## QUOTED TEXT
With regard to the DT models the ones with retirement but without rejuvenate are clearly the worst ones. The other versions (full model and models with rejuvenate) perform in a very similar manner, although in this comparison DT.Lin.50.RAcl.Rej is not the best one, being outperformed in the RMSE (and also in the MAE) by the method with retire of the oldest data and specially by the full model—as expected, the “Online” RF method is outperformed by the three best DT lineal models (the full one and the versions with rejuvenate).
Again, as in Section 4, we are going to use the DM test for the comparison of the final models through a series of steps discarding the ones with less accuracy and looking for the comparisons among the best models. Table 10 shows the results of our battery of DM tests—we have written in bold the finally winning hypothesis and its p-value.
The results of the DM tests show that:
(1)
In the comparison between the two DT.Lin.50 strategies with retirement and rejuvenate, the test clearly shows that DT.Lin.50 with retirement of the oldest data is more accurate.
(2)
In the comparison between the DT.Lin.50.Fullstrategy and the DT.Lin.50 with retirement of the oldest data and rejuvenate strategy, the test clearly shows that DT.Lin.50.Fullis more accurate.
(3)
In the comparison between the “online” RF strategy with a window length of 50 days and DT.Lin.50.Full, the test clearly shows that DT.Lin.50.Full is more accurate.
This result is completely coherent with the one obtained in our forecasting error evaluation (previously shown in Table 9): DT.Lin.50.Full is the best model for our EPF one-day ahead problem test.

Comparison with Previous Studies on the Iberian Market

Up to now we have been studying how to use the DT technique to face the EPF problem, by using the available data and benchmarking against another tree-based technique, RF. Now we want to compare our results for DT against the results obtained by other researchers in other studies using other techniques. Unfortunately, there are no sets of tests for year 2014, the year for which we have conducted our previous tests, but, thanks to some original works [15,37] we have at our disposal several forecasting results for the year 2002. In those works, as representatives of the four seasons of the year, the fourth week of February (Winter), May (Spring), August (Summer), and September (Fall) are selected, i.e., weeks with a particularly good price performance are not sought after on purpose. These full (from Monday to Sunday) selected weeks are 18–24 February, 20–26 May,19–25 August and 18–24 November of the year 2002. For our study, and also looking for the similar four full weeks, we have chosen 17–23 February, 19–25 May, 18–24 August and 17–23 November of year 2014, in order to compare the results for the four seasons of the year.

## MATERIAL PROVIDED
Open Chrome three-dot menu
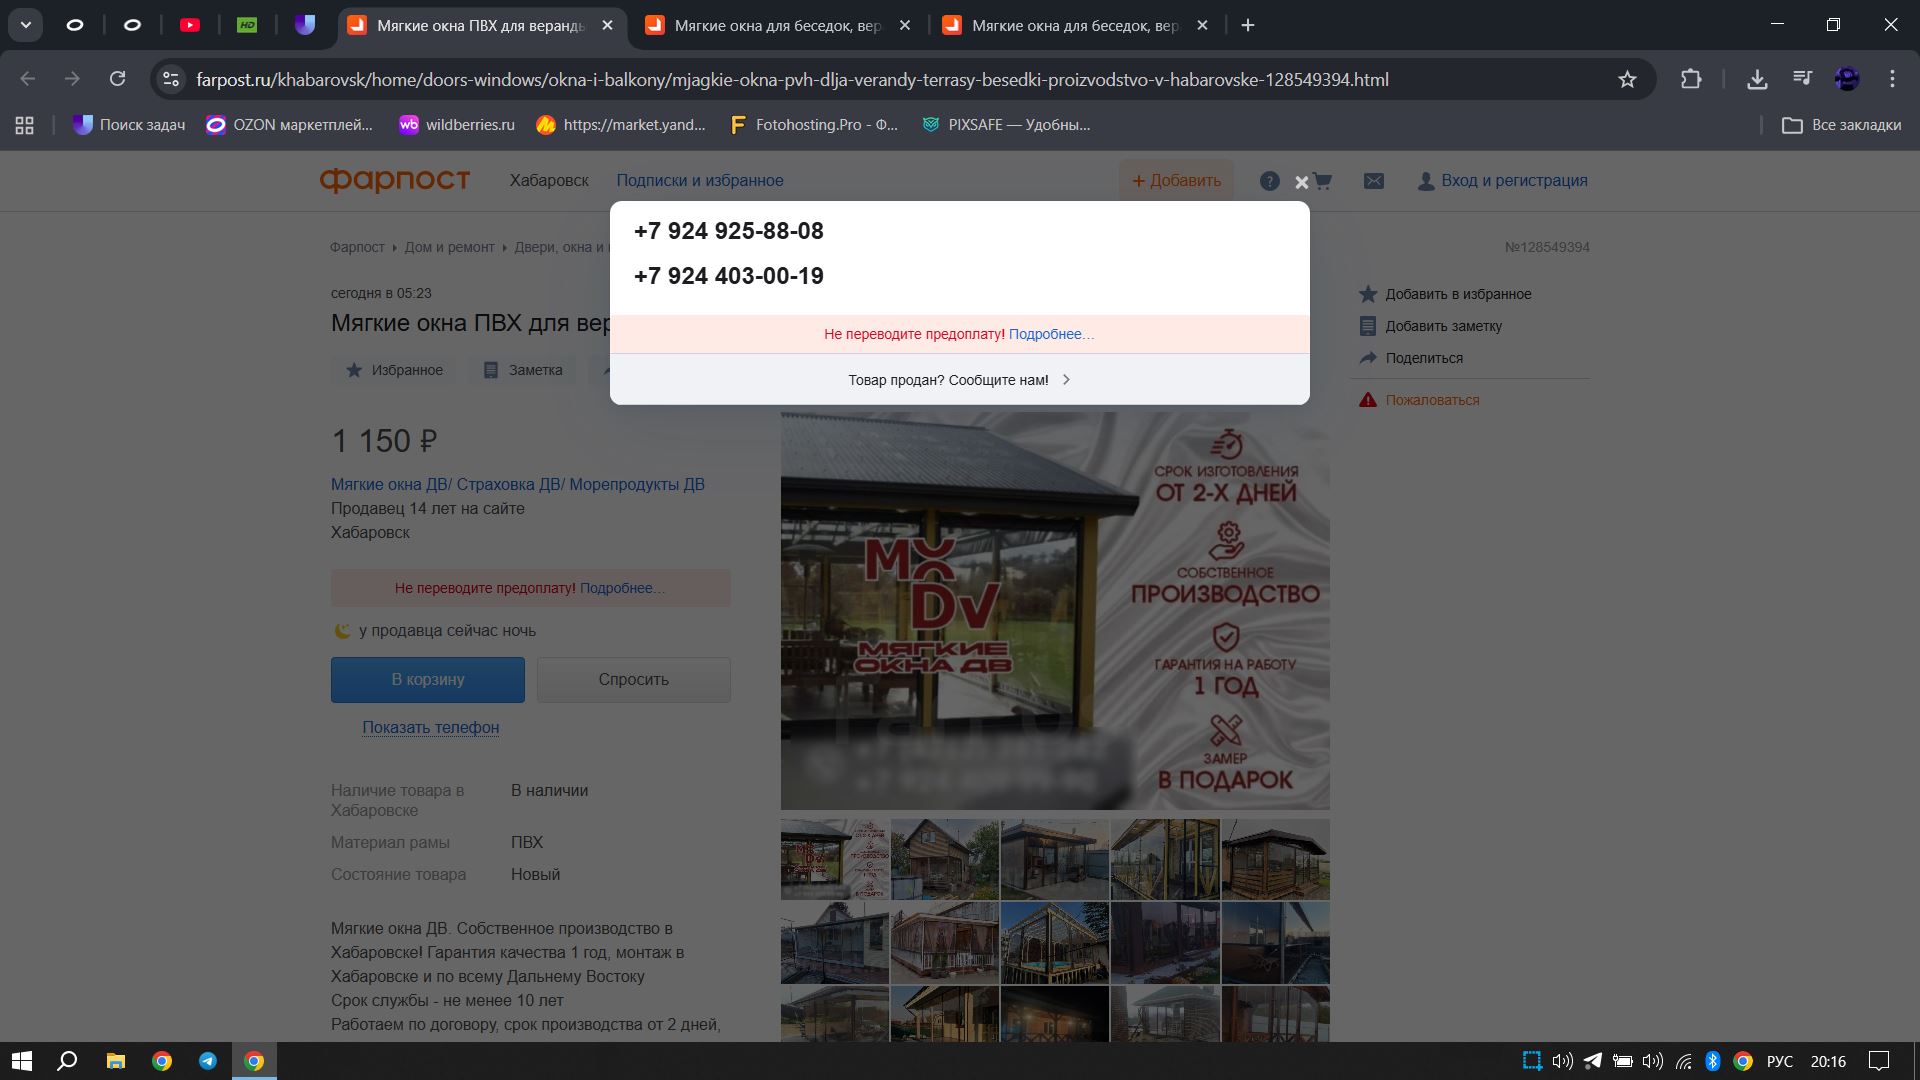(1892, 79)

## OBJECTIVES
1. In the forecasting text, which model is named the best for the one-day ahead problem?
2. Shorten the paragraph of the forecasting text that begins "Up to now we have been studying" while keeping its main facts.
3. List all of the 2002 weeks that the forecasting text says were selected in the earlier works.
The data come from a different source than the forecasting text.

## FULL ANSWERS
1. DT.Lin.50.Full

2. So far, the DT technique has been applied to the EPF problem and benchmarked against RF, another tree-based technique. The next step is to compare these DT results with those from other researchers who used other techniques. No test sets exist for 2014, the year of the earlier tests. However, earlier works [15,37] give forecasting results for 2002, using four full weeks (Monday to Sunday) to represent the seasons: 18–24 February, 20–26 May, 19–25 August, and 18–24 November. Those weeks were not picked for good price performance. For comparison, four similar full weeks of 2014 were chosen: 17–23 February, 19–25 May, 18–24 August, and 17–23 November.

3.
- 18–24 February
- 20–26 May
- 19–25 August
- 18–24 November